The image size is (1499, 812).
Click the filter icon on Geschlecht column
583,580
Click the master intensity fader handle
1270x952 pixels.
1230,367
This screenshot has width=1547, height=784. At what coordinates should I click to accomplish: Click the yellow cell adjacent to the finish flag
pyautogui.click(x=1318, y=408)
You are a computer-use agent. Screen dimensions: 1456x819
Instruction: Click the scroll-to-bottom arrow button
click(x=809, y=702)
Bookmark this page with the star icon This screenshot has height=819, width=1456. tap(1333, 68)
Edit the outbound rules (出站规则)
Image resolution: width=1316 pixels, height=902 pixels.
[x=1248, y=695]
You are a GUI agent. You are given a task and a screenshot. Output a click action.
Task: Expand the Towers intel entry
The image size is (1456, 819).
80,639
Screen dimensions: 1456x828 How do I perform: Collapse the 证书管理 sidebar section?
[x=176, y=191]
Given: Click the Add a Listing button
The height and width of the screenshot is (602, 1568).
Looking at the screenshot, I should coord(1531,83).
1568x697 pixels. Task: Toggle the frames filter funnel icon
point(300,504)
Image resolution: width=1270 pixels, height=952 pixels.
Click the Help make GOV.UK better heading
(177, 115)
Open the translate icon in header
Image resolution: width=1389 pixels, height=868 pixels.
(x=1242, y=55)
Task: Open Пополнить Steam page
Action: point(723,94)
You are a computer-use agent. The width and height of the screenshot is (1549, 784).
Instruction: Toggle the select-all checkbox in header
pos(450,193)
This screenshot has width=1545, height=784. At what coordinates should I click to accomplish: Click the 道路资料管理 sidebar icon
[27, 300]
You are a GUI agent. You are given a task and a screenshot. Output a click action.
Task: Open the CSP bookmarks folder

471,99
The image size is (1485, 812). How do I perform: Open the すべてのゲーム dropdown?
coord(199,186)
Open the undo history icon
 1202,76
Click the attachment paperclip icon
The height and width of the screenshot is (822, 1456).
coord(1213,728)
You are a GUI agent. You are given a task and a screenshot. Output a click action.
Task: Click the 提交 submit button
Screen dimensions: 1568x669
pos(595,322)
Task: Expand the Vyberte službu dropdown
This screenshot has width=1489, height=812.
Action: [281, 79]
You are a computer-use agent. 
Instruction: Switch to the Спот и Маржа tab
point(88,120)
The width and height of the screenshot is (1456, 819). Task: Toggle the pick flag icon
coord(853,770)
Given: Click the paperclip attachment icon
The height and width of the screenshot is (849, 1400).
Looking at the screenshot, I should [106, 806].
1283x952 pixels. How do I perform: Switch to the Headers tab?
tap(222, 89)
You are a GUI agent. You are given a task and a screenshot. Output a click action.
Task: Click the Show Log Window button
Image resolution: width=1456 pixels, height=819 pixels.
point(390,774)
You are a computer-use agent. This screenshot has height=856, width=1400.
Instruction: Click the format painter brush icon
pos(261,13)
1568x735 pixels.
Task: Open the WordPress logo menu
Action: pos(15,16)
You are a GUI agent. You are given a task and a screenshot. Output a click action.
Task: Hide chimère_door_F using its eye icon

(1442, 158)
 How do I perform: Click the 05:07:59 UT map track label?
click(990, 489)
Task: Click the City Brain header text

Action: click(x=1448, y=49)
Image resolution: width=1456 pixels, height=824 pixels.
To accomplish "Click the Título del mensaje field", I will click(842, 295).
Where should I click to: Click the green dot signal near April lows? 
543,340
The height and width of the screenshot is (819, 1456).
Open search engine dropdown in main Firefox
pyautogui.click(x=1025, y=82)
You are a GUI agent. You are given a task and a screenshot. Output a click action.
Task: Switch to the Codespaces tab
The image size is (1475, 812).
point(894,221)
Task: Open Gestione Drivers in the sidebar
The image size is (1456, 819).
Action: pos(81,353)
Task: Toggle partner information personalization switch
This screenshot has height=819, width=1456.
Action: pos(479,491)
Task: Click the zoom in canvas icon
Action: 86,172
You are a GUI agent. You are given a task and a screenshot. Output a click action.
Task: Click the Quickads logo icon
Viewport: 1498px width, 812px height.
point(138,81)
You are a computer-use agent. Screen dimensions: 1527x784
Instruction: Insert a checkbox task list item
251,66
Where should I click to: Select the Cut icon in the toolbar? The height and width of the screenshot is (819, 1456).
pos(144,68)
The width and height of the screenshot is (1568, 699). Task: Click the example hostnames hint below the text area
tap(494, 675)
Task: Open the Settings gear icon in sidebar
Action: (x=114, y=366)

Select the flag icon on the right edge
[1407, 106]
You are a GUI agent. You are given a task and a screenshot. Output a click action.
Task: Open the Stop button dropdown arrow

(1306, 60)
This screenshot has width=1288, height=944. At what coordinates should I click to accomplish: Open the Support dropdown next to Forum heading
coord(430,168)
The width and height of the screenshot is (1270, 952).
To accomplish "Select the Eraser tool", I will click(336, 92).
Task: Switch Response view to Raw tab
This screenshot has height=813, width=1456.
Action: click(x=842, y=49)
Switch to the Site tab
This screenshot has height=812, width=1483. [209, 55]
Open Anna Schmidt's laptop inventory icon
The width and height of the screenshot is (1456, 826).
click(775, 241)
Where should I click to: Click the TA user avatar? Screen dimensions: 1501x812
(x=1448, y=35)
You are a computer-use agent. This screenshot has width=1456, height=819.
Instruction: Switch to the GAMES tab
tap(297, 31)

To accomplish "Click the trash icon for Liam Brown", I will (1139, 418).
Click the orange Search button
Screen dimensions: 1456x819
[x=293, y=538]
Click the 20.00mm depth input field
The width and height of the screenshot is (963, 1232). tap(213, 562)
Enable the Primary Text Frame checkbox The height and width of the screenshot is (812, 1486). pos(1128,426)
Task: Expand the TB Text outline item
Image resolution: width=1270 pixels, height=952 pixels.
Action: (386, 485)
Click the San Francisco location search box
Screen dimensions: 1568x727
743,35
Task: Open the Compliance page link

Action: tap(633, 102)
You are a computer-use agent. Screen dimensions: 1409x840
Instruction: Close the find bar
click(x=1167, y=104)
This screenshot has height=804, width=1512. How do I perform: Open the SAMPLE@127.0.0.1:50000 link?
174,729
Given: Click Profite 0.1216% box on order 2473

##############################

- **What you will do**: Word for word, repeat each entry shown above.

- **Reply to the exercise**:
The image size is (1499, 812).
Click the filter icon on Geschlecht column
583,580
Click the master intensity fader handle
1270x952 pixels.
1230,367
This screenshot has width=1547, height=784. At what coordinates should I click to accomplish: Click the yellow cell adjacent to the finish flag
pyautogui.click(x=1318, y=408)
You are a computer-use agent. Screen dimensions: 1456x819
Instruction: Click the scroll-to-bottom arrow button
click(x=809, y=702)
Bookmark this page with the star icon This screenshot has height=819, width=1456. tap(1333, 68)
Edit the outbound rules (出站规则)
Image resolution: width=1316 pixels, height=902 pixels.
[x=1248, y=695]
You are a GUI agent. You are given a task and a screenshot. Output a click action.
Task: Expand the Towers intel entry
The image size is (1456, 819).
80,639
Screen dimensions: 1456x828 How do I perform: Collapse the 证书管理 sidebar section?
[x=176, y=191]
Given: Click the Add a Listing button
The height and width of the screenshot is (602, 1568).
Looking at the screenshot, I should coord(1531,83).
1568x697 pixels. Task: Toggle the frames filter funnel icon
point(300,504)
Image resolution: width=1270 pixels, height=952 pixels.
Click the Help make GOV.UK better heading
(177, 115)
Open the translate icon in header
Image resolution: width=1389 pixels, height=868 pixels.
(x=1242, y=55)
Task: Open Пополнить Steam page
Action: point(723,94)
You are a computer-use agent. The width and height of the screenshot is (1549, 784).
Instruction: Toggle the select-all checkbox in header
pos(450,193)
This screenshot has width=1545, height=784. At what coordinates should I click to accomplish: Click the 道路资料管理 sidebar icon
[27, 300]
You are a GUI agent. You are given a task and a screenshot. Output a click action.
Task: Open the CSP bookmarks folder

471,99
The image size is (1485, 812). How do I perform: Open the すべてのゲーム dropdown?
coord(199,186)
Open the undo history icon
 1202,76
Click the attachment paperclip icon
The height and width of the screenshot is (822, 1456).
coord(1213,728)
You are a GUI agent. You are given a task and a screenshot. Output a click action.
Task: Click the 提交 submit button
Screen dimensions: 1568x669
pos(595,322)
Task: Expand the Vyberte službu dropdown
This screenshot has width=1489, height=812.
Action: [281, 79]
You are a computer-use agent. 
Instruction: Switch to the Спот и Маржа tab
point(88,120)
The width and height of the screenshot is (1456, 819). Task: Toggle the pick flag icon
coord(853,770)
Given: Click the paperclip attachment icon
The height and width of the screenshot is (849, 1400).
Looking at the screenshot, I should [106, 806].
1283x952 pixels. How do I perform: Switch to the Headers tab?
tap(222, 89)
You are a GUI agent. You are given a task and a screenshot. Output a click action.
Task: Click the Show Log Window button
Image resolution: width=1456 pixels, height=819 pixels.
point(390,774)
You are a computer-use agent. This screenshot has height=856, width=1400.
Instruction: Click the format painter brush icon
pos(261,13)
1568x735 pixels.
Task: Open the WordPress logo menu
Action: pos(15,16)
You are a GUI agent. You are given a task and a screenshot. Output a click action.
Task: Hide chimère_door_F using its eye icon

(1442, 158)
 How do I perform: Click the 05:07:59 UT map track label?
click(990, 489)
Task: Click the City Brain header text

Action: click(x=1448, y=49)
Image resolution: width=1456 pixels, height=824 pixels.
To accomplish "Click the Título del mensaje field", I will click(842, 295).
Where should I click to: Click the green dot signal near April lows? 
543,340
The height and width of the screenshot is (819, 1456).
Open search engine dropdown in main Firefox
pyautogui.click(x=1025, y=82)
You are a GUI agent. You are given a task and a screenshot. Output a click action.
Task: Switch to the Codespaces tab
The image size is (1475, 812).
point(894,221)
Task: Open Gestione Drivers in the sidebar
The image size is (1456, 819).
Action: pos(81,353)
Task: Toggle partner information personalization switch
This screenshot has height=819, width=1456.
Action: pos(479,491)
Task: Click the zoom in canvas icon
Action: 86,172
You are a GUI agent. You are given a task and a screenshot. Output a click action.
Task: Click the Quickads logo icon
Viewport: 1498px width, 812px height.
point(138,81)
You are a computer-use agent. Screen dimensions: 1527x784
Instruction: Insert a checkbox task list item
251,66
Where should I click to: Select the Cut icon in the toolbar? The height and width of the screenshot is (819, 1456).
pos(144,68)
The width and height of the screenshot is (1568, 699). Task: Click the example hostnames hint below the text area
tap(494, 675)
Task: Open the Settings gear icon in sidebar
Action: (x=114, y=366)

Select the flag icon on the right edge
[1407, 106]
You are a GUI agent. You are given a task and a screenshot. Output a click action.
Task: Open the Stop button dropdown arrow

(1306, 60)
This screenshot has width=1288, height=944. At what coordinates should I click to accomplish: Open the Support dropdown next to Forum heading
coord(430,168)
The width and height of the screenshot is (1270, 952).
To accomplish "Select the Eraser tool", I will click(336, 92).
Task: Switch Response view to Raw tab
This screenshot has height=813, width=1456.
Action: click(x=842, y=49)
Switch to the Site tab
This screenshot has height=812, width=1483. [209, 55]
Open Anna Schmidt's laptop inventory icon
The width and height of the screenshot is (1456, 826).
click(775, 241)
Where should I click to: Click the TA user avatar? Screen dimensions: 1501x812
(x=1448, y=35)
You are a computer-use agent. This screenshot has width=1456, height=819.
Instruction: Switch to the GAMES tab
tap(297, 31)

To accomplish "Click the trash icon for Liam Brown", I will (1139, 418).
Click the orange Search button
Screen dimensions: 1456x819
[x=293, y=538]
Click the 20.00mm depth input field
The width and height of the screenshot is (963, 1232). tap(213, 562)
Enable the Primary Text Frame checkbox The height and width of the screenshot is (812, 1486). pos(1128,426)
Task: Expand the TB Text outline item
Image resolution: width=1270 pixels, height=952 pixels.
Action: (386, 485)
Click the San Francisco location search box
Screen dimensions: 1568x727
743,35
Task: Open the Compliance page link

Action: tap(633, 102)
You are a computer-use agent. Screen dimensions: 1409x840
Instruction: Close the find bar
click(x=1167, y=104)
This screenshot has height=804, width=1512. How do I perform: Open the SAMPLE@127.0.0.1:50000 link?
174,729
Given: Click Profite 0.1216% box on order 2473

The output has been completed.